Russians are one of the 56 ethnic groups officially recognized by the People's Republic of China. They are approximately 15,600 living mostly in northern Xinjiang and also in Inner Mongolia and Heilongjiang. In the 1920s, Harbin was flooded with 100,000 to 200,000 White émigrés fleeing Russia. Some Harbin Russians moved to other cities, including Shanghai, Beijing, and Tianjin. By the 1930s, Shanghai's Russian community had grown to more than 25,000.

There are also smaller numbers of Russians in Japan. The Japanese government disputes Russia's claim to the Kuril Islands, which were annexed by the Soviet Union in 1945 after the Japanese surrender at the end of World War II. The Soviet Red Army expelled all Japanese from the island chain, which was resettled with Russians and other Soviet nationalities.

A few Russians also settled in the Korean Peninsula in the late 19th and the early 20th centuries. There are some number of Russians reside in South Korea, with an estimated population of around 70,000. Approximately half of them are of Korean descent, tracing their heritage to the Koryo-saram, who is ethnic Koreans who settled in the former Soviet Union.

The population of Russians in Singapore is estimated at 4,500 by local Russian embassy in 2018; they are a largely-professional and business-oriented expatriate community, and among them are hundreds of company owners or local heads of branches of large Russian multinationals. President Vladimir Putin visited Singapore on 13 November 2018 to break ground for Russian Cultural Center, which will also house a Russian Orthodox church. During the meeting of State Heads, President Halimah mentioned that there were 690 Russian companies in Singapore

There are about 40 Russian families living in Manila, Philippines.

===Finland===

Finland borders Russia directly, and from 1809 until 1917 was a Grand Duchy of Finland in personal union with the Russian Empire. As of 2024, Finland had 35,172 Russian citizens and 102,487 (1.8% of population) speak Russian as their mother tongue.

=== Former USSR ===

Today the largest ethnic Russian diasporas outside of Russia exist in former Soviet states such as Ukraine (about 9 million), Kazakhstan (3,644,529 or 20.61% in 2016), Belarus (about 1.5 million), Uzbekistan (about 650,000) Kyrgyzstan (about 600,000) and Latvia (471,276 or 24.7% in 2020).

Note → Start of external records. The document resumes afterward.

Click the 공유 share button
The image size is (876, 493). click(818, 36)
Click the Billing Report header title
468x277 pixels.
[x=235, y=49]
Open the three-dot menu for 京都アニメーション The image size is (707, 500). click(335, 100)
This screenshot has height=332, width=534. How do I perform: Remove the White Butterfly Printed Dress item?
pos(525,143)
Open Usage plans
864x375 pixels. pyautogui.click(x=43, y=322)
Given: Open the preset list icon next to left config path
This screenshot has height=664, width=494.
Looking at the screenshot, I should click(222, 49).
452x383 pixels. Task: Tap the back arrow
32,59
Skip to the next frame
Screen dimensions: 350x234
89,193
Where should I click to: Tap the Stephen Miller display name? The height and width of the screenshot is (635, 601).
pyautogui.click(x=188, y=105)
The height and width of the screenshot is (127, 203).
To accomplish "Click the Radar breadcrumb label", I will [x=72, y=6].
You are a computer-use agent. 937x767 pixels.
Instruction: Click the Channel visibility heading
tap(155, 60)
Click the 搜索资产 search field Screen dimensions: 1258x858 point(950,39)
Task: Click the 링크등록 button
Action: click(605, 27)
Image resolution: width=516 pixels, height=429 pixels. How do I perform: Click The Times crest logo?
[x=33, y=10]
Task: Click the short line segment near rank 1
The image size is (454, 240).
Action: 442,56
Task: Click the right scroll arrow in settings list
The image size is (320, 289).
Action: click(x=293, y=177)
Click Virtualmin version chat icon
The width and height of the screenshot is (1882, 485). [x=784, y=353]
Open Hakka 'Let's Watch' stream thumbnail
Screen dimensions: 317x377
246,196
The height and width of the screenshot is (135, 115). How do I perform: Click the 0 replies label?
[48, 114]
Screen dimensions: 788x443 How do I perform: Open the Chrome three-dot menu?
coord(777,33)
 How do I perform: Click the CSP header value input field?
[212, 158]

The situation faced by ethnic Russian diasporas varied widely. In Belarus, for example, there was no perceivable change in status. But in Estonia and Latvia, people without ancestors that had been a citizen of those countries before the Soviet occupation of 1940–1991, and who did not request Russian citizenship while it was available, were deemed non-citizens.

In March 2022, a week after the start of the Russian invasion of Ukraine, 82% of ethnic Russians living in Ukraine said they did not believe that any part of Ukraine was rightfully part of Russia, according to Lord Ashcroft's polls which did not include the Russian-occupied regions of Crimea and parts of the Donbas. 65% of Ukrainians – including 88% of those of Russian ethnicity – agreed that "despite our differences there is more that unites ethnic Russians living in Ukraine and Ukrainians than divides us."